| YOUR GOAL |
Whenever a line in the entries below contains the string "hotmail", copy that line.

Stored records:
<<<<

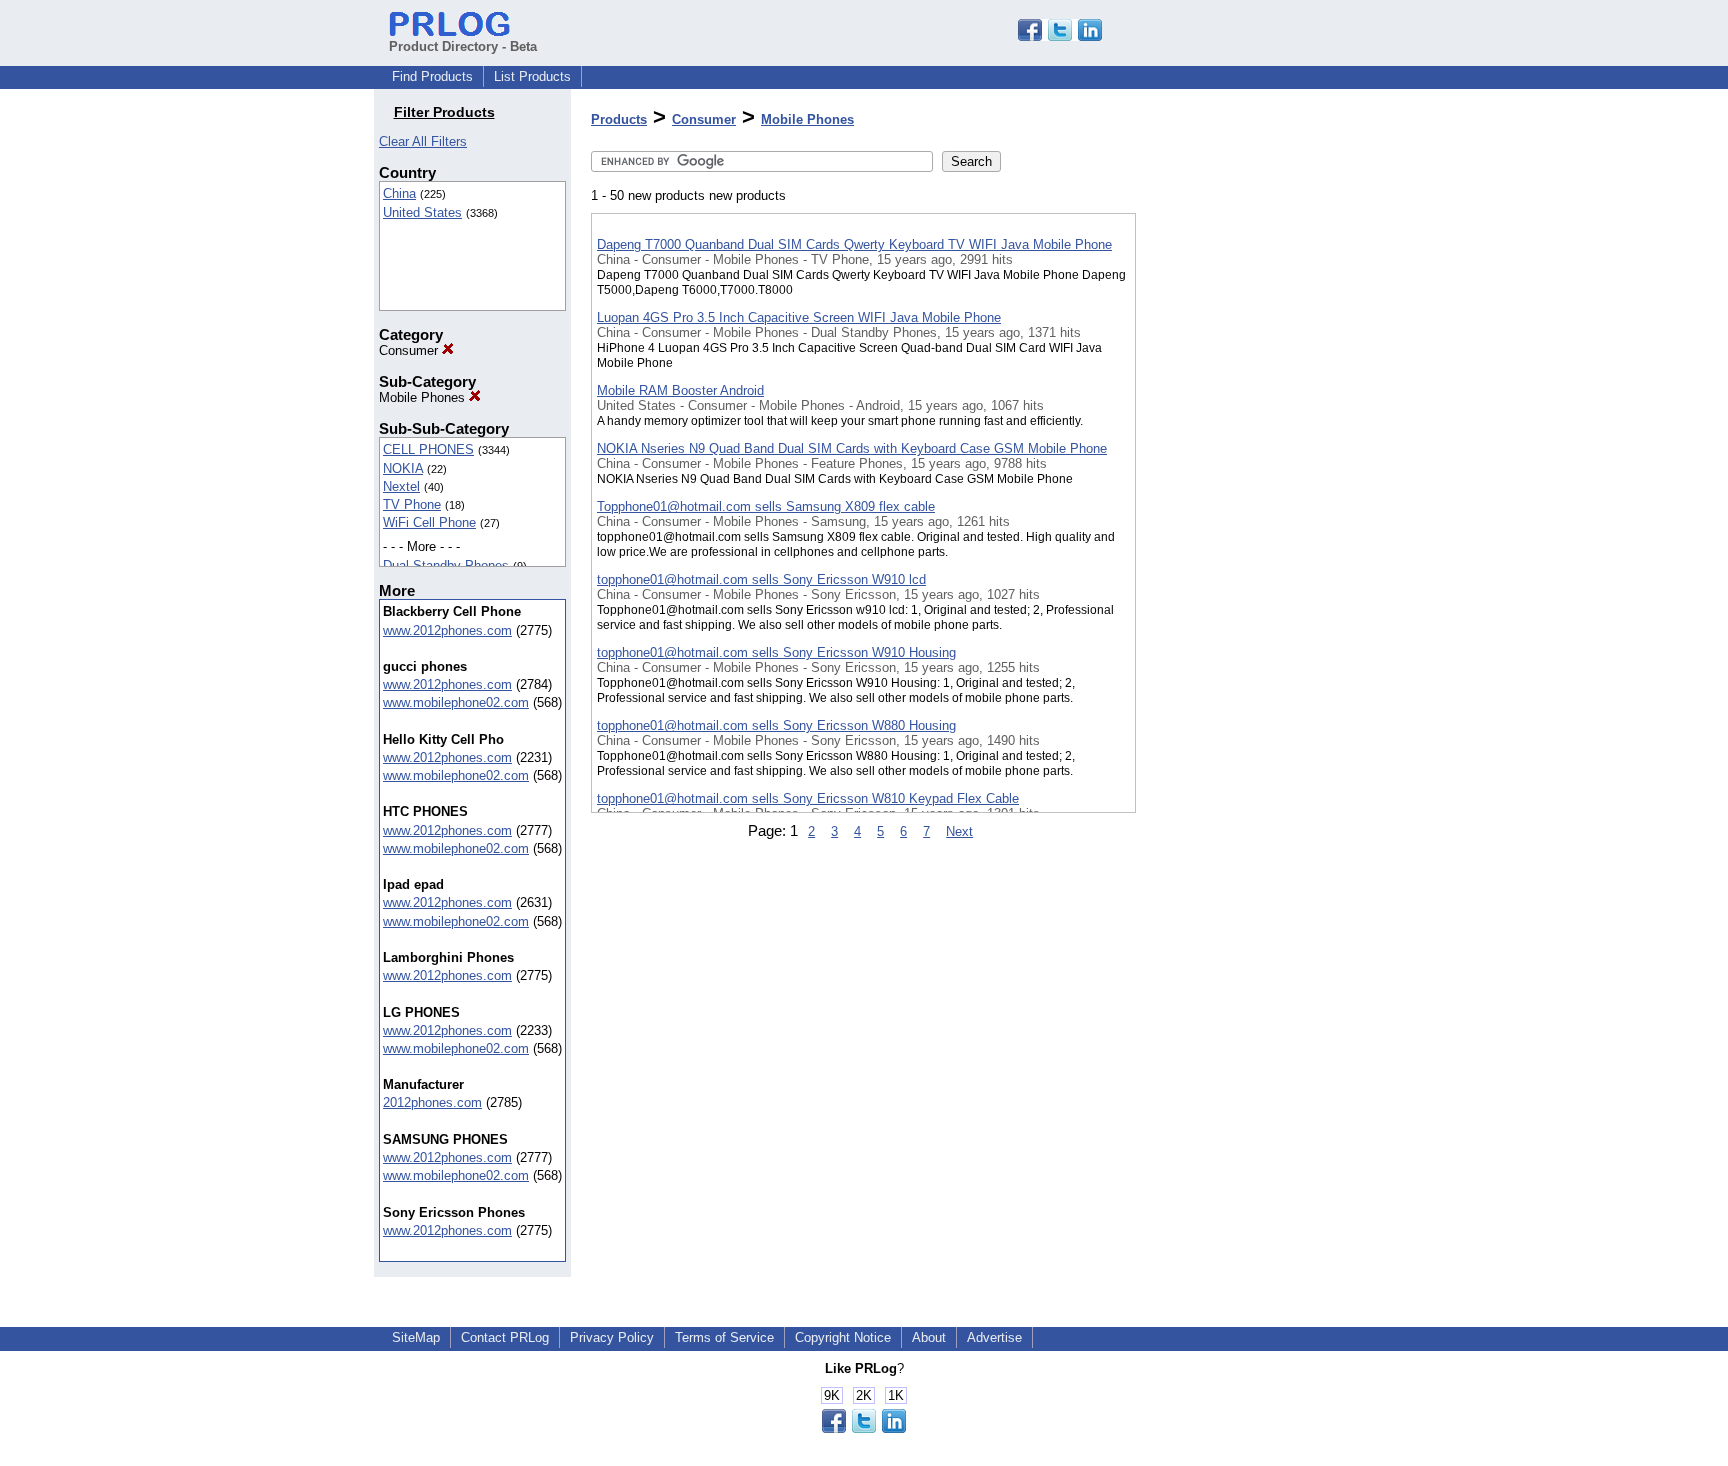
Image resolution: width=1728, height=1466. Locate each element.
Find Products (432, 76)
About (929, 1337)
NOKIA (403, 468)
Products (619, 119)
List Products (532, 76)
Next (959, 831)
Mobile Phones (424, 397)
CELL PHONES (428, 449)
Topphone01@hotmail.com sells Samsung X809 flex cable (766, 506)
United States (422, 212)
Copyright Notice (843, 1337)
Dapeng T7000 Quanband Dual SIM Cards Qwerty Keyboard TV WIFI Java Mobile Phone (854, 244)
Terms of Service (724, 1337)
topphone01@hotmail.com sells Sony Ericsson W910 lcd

>>>>

| FINISHED EXERCISE |
Topphone01@hotmail.com sells Samsung X809 flex cable (766, 506)
topphone01@hotmail.com sells Sony Ericsson W910 lcd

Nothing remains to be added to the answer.